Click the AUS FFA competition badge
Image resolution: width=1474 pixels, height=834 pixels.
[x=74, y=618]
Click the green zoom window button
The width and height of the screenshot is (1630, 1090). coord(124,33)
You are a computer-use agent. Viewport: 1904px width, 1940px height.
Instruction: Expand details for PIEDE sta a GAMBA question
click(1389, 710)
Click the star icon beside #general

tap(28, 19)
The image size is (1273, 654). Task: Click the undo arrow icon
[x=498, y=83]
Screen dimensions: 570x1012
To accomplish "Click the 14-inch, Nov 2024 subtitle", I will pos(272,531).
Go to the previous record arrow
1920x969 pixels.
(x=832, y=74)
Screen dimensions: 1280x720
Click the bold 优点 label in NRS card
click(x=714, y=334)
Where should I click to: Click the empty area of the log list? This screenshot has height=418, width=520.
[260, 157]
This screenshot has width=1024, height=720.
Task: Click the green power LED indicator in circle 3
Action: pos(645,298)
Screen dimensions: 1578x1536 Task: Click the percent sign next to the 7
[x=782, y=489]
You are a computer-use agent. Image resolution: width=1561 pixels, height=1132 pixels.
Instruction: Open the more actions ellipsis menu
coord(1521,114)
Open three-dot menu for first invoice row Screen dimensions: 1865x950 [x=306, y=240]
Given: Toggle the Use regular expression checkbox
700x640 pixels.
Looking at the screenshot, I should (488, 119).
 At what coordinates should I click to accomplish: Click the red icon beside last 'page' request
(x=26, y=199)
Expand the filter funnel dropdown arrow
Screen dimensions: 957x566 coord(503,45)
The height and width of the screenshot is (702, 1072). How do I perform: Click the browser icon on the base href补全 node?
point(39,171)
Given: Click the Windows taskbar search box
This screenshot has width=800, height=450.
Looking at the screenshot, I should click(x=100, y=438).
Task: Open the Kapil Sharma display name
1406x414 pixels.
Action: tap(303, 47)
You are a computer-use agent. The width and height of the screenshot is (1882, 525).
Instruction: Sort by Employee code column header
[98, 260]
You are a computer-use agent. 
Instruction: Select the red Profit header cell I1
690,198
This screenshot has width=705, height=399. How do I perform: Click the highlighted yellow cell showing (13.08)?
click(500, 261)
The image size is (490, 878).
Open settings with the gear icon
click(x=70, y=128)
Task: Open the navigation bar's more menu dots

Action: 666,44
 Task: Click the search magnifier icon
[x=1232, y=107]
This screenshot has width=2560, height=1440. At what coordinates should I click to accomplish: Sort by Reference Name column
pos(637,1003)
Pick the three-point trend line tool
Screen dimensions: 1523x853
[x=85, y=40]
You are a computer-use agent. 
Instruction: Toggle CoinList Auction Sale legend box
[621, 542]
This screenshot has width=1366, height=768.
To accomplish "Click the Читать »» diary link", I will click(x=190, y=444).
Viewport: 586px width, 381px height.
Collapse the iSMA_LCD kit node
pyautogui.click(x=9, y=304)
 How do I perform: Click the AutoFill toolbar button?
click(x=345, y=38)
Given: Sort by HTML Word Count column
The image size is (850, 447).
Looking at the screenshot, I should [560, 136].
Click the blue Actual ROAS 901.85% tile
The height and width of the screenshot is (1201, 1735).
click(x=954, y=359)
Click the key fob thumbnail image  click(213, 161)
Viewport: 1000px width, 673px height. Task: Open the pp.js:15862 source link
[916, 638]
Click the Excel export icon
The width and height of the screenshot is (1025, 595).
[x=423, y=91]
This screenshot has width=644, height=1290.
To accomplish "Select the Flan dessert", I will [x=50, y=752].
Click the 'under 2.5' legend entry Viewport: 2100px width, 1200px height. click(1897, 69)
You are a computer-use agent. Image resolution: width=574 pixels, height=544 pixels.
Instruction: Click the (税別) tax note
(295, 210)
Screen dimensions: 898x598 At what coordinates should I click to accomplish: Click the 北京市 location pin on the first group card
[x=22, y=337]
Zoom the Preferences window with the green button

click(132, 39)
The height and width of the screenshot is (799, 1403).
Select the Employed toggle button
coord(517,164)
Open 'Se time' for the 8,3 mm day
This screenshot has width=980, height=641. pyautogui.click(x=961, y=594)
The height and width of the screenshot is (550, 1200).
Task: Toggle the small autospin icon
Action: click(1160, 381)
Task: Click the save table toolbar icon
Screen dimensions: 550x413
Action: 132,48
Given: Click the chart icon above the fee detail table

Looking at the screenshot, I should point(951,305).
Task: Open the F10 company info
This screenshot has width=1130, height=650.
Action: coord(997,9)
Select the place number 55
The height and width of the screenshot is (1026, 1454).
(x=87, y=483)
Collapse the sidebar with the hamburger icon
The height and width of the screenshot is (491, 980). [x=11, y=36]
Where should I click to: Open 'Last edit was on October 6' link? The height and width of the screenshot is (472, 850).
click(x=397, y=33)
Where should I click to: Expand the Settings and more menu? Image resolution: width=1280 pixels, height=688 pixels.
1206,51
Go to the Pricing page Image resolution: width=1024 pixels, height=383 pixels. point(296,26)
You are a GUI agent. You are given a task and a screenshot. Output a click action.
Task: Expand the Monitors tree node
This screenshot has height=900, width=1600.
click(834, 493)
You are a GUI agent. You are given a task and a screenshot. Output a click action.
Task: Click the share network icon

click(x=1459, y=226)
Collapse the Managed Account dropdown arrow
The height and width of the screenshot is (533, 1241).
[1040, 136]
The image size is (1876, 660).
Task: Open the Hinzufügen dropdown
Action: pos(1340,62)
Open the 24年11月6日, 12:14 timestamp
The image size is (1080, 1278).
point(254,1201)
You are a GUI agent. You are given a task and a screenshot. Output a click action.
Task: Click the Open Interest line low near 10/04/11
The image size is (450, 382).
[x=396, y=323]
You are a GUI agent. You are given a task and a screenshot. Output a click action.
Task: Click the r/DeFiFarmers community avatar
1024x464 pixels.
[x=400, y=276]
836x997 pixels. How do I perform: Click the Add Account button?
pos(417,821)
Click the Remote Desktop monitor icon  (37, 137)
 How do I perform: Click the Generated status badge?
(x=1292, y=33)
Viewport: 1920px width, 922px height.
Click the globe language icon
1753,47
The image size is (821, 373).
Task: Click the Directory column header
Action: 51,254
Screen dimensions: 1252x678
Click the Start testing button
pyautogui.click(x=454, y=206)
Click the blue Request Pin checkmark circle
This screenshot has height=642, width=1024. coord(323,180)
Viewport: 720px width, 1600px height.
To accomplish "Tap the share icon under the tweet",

- [Brief] Search the preceding listing for "will" and extract every line where it is found.

- [Solution to this task]
To accomplish "Click the 14-inch, Nov 2024 subtitle", I will pos(272,531).
To accomplish "Click the Читать »» diary link", I will click(x=190, y=444).
To accomplish "Select the Flan dessert", I will [x=50, y=752].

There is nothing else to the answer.